Mehrere Journa­listen fordern in der aktuellen Ausgabe von Der Spiegel (Ausgabe Nr. 41 vom 7.10.2017, S. 10-16) unter dem Titel „Bildstörung“, dass es Zeit sei für die Sender ARD und ZDF ihre Zuschauer ernst zu nehmen.
Einleitend betonen die Autoren, dass das Internet das Gleich­ge­wicht des Medien­systems zwischen öffentlich-recht­lichen Fernseh­sendern und privater Presse „infrage stellt“. Es geht in dem Artikel besonders um die Vielfalt des Publi­zierens in der Republik, also einem gewach­senen System, das sich nun verändert. Das Problem für Mathias Döpfner (Chef des Axel Springer Konzern & aktueller Präsident des Bundes­ver­bands Deutscher Zeitungs­ver­leger) und Co. sei, dass die ARD nicht nur Fernsehin­halte böte, sondern „auch jede Menge Texte“ im Netz. Problem dabei sei, dass eine „Konkurrenz unter Ungleichen“ durch die Rundfunk­ge­büh­ren­si­cherheit auf der einen Seite vorläge. Bisher habe die Politik den Sendern „presse­ähn­liche“ Angebote untersagt, doch, so die Verfasser des Artikels, würden „die Lobby­isten der ARD“ an der Aufwei­chung dieser Verbote arbeiten. Das ZDF sei von dieser Debatte nicht weiter betroffen, da es sich auch im Netz bei den digitalen Angeboten vornehmlich auf audio­vi­suelle Inhalte konzen­trieren wolle.

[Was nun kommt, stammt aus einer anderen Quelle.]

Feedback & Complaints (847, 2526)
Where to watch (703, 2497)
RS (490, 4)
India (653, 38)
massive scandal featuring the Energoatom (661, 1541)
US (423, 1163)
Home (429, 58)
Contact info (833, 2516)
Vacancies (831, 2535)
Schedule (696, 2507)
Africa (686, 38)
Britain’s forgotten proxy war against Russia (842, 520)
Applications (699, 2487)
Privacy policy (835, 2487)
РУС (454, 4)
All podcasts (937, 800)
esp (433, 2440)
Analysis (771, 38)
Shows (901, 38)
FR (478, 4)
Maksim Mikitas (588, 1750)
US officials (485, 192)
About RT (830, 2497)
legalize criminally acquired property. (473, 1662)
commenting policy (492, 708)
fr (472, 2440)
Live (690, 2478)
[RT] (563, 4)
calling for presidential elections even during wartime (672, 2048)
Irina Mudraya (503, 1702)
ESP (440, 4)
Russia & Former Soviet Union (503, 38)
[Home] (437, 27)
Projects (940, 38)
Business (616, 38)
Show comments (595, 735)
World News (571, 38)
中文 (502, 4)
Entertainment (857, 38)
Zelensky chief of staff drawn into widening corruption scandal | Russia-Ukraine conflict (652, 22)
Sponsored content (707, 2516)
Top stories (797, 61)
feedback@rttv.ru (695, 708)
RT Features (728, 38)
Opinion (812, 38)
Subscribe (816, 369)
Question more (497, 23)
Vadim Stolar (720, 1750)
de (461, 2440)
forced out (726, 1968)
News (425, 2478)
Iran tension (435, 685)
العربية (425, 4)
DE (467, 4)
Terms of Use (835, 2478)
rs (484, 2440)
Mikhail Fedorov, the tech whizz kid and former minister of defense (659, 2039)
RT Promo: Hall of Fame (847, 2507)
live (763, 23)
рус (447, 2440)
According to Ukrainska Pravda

Diese Debatte würde in einer „brisanten“ Phase statt­finden: Denn aktuell gäbe es die Struk­tur­reform der öffentlich-recht­lichen Rundfunk­an­stalten, vornehmlich gehe es dabei ums Sparen. Und die Grund­satz­frage insgesamt aber sei: „Wie könnte eine Reform des deutschen Medien­systems aussehen?“ Betrachte man die relative Meinungs­macht, so sei das Fernsehen, laut einer Unter­su­chung der Medien­an­stalten, mit 36 % noch immer mächtiger als das Internet (22 %) oder die Tages­zei­tungen (21 %). Bei den 14- bis 29-Jährigen führe jedoch das Internet „bei Weitem“. Ein gewich­tiges Argument für das Fernsehen als politi­schem Leitmedium bringt der Politik­wis­sen­schaftler Claus Leggewitz „Es ist weniger fragmen­tiert als das Internet und gibt den Zuschauern immer noch das Gefühl, bei etwas Wichtigem dabei zu sein.“ Dennoch sei zu beobachten, dass ARD und ZDF aktuell „unter Beschuss“ stehen würden wie nie und von vielen Seiten, am stärksten von der AfD, die die Abschaffung der Rundfunk­gebühr fordere – damit also auch die Abschaffung von ARD und ZDF selbst.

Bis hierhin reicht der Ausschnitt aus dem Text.